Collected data

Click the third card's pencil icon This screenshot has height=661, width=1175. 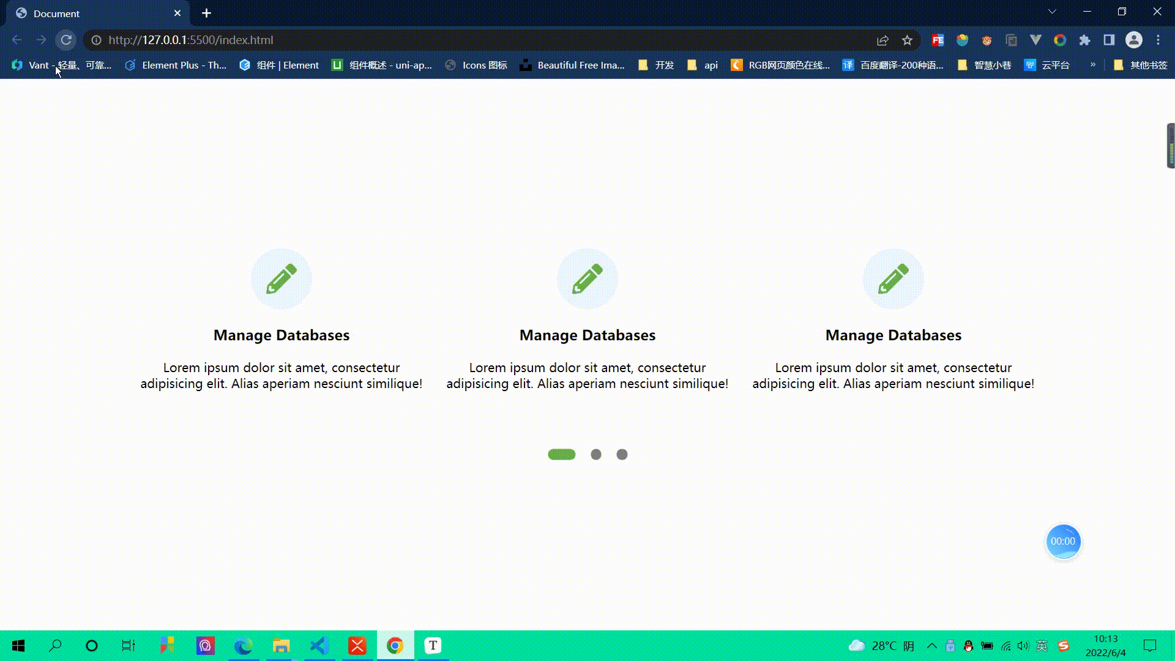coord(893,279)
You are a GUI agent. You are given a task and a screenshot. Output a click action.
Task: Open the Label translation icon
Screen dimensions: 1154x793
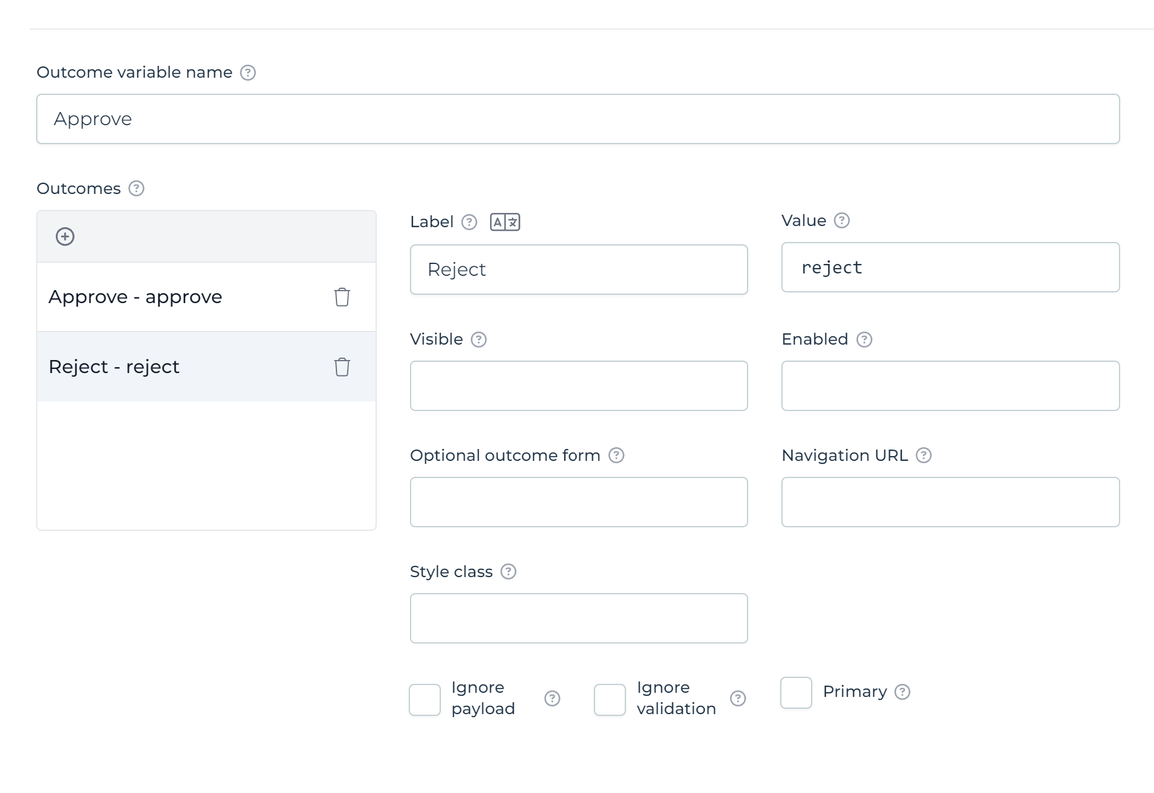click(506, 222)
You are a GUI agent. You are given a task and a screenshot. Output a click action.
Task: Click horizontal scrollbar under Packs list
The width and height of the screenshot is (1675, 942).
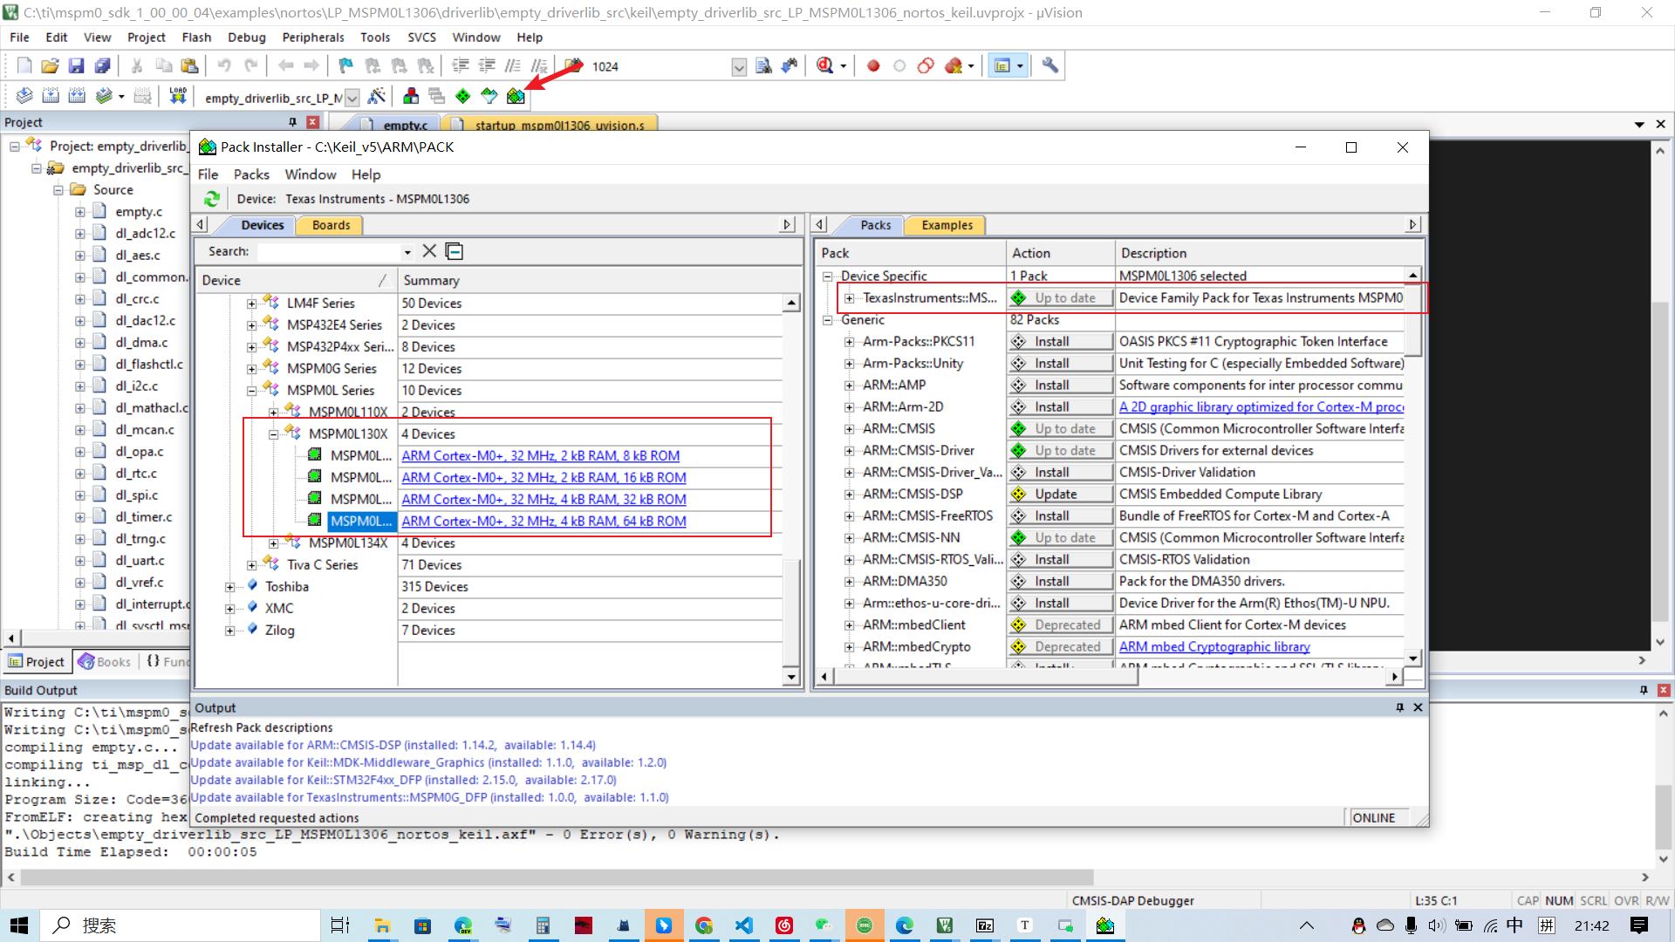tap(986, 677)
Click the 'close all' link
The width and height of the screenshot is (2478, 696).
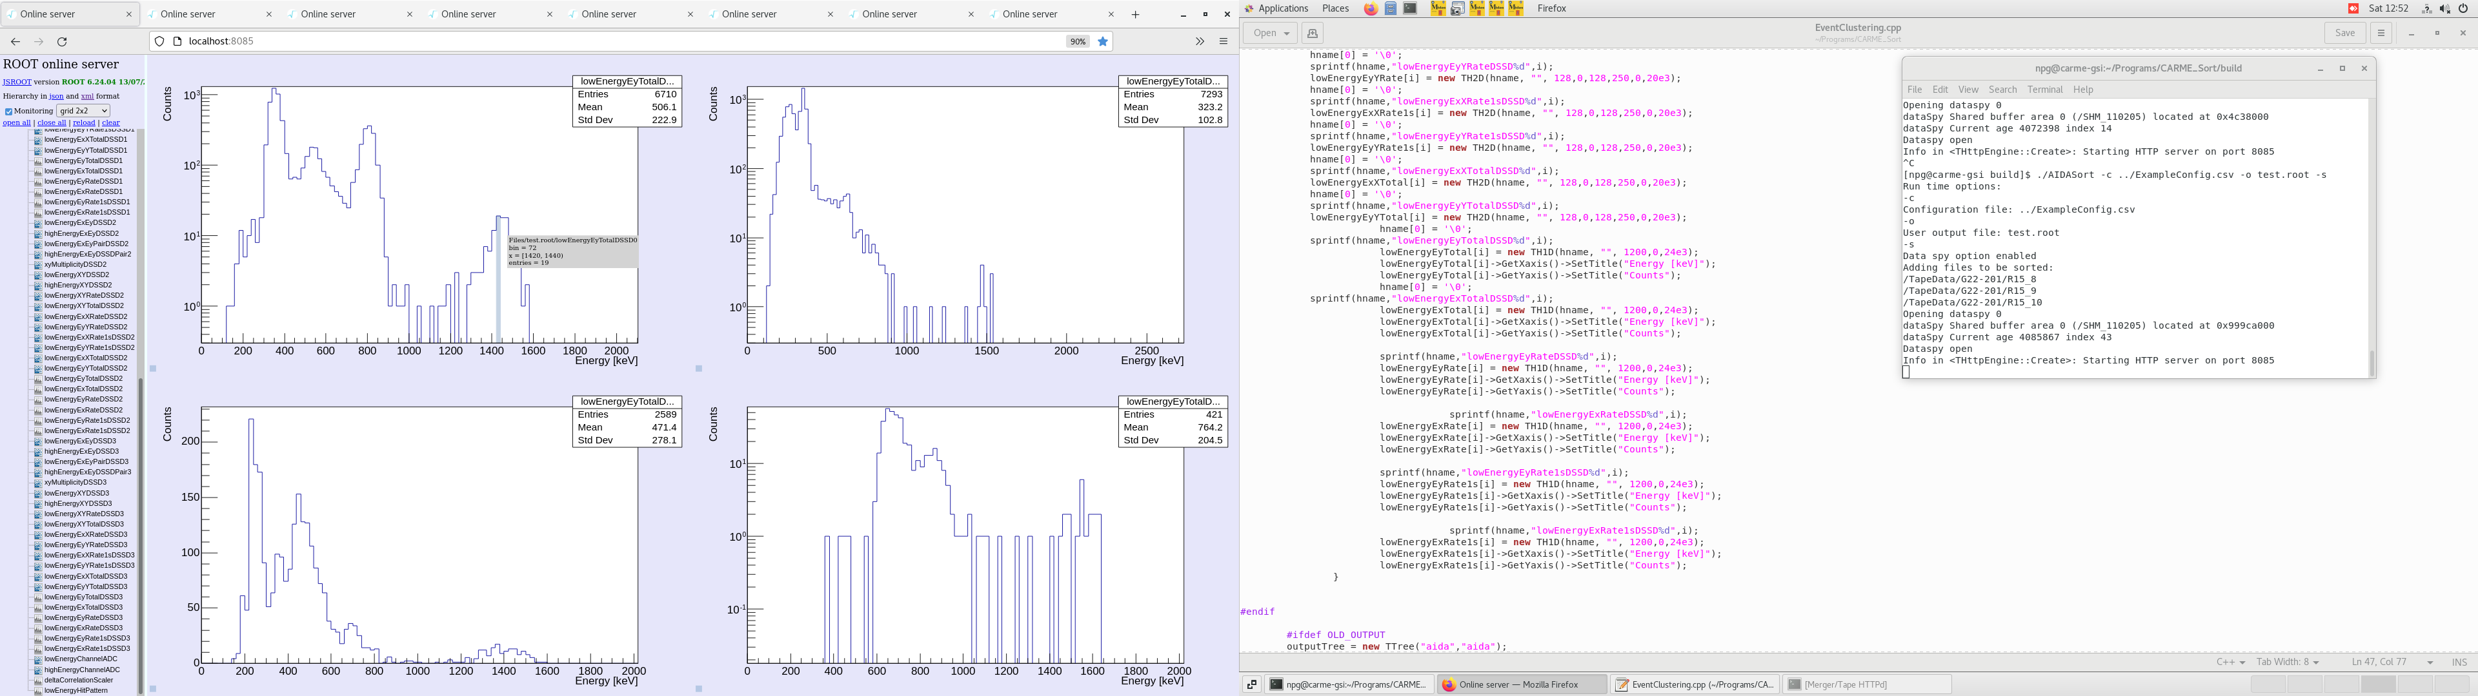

TASK REQUIREMENTS -
Would you please copy, exactly and only, the lines from the one with "Screen dimensions: 1154x793" through the end of the entries above, skipping every picture?

YOUR SOLUTION -
Screen dimensions: 1154x793
click(506, 222)
You are a GUI agent. You are given a task and a screenshot. Output a click action.
Task: Click horizontal scrollbar under Packs list
The width and height of the screenshot is (1675, 942).
tap(986, 677)
Click the 'close all' link
The width and height of the screenshot is (2478, 696).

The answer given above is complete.